I guess there is a maximum limit that a select-options can hold. If so, what is the maximum number of single values that it can hold upto?

Thanks,

1 ACCEPTED SOLUTION

Former Member
0 Kudos
i guess it is around 1600 - 1700

chk this program , if u increase the do loop to 1800 it will give dump



REPORT ychatest LINE-SIZE 350.

TABLES : mara.
SELECT-OPTIONS : s_matnr FOR mara-matnr.

DATA : BEGIN OF itab OCCURS 0.
        INCLUDE STRUCTURE mara.
DATA:    END OF itab.

DO 1600 TIMES.
  s_matnr-sign = 'I'.
  s_matnr-option = 'BT'.
  s_matnr-low = ''.
  s_matnr-high = ''.
  APPEND s_matnr.
  CLEAR s_matnr.
ENDDO.

SELECT  * FROM mara INTO TABLE itab WHERE matnr IN s_matnr.

WRITE : 'hi'.
16 REPLIES 16

Former Member
0 Kudos

Hi,

I dont think, There will be maximum limit for SELECT-OPTIONS.

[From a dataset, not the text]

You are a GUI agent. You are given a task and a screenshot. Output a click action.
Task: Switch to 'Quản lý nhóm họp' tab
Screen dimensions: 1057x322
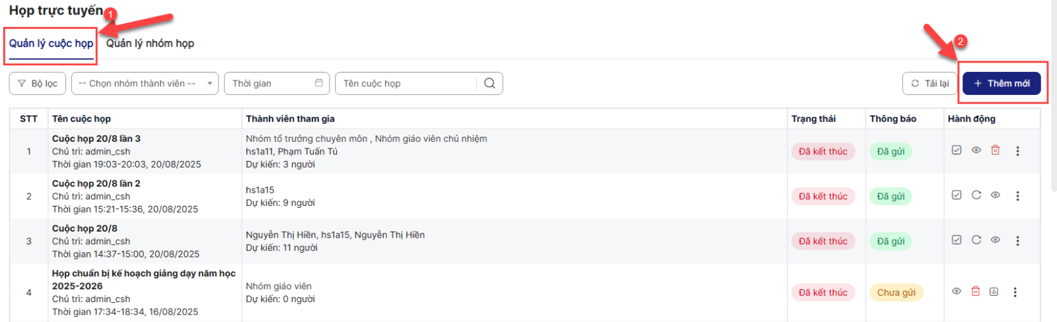point(150,44)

As its a kind of internal table, so everytime it will increase the memory size like internal tables.

Regs

Manas

Former Member
0 Kudos

Hi,

As SELECT-OPTIONS are internal tables. The rules applied to number of lines to an internal table will also applicable to SELECT-OPTIONS too.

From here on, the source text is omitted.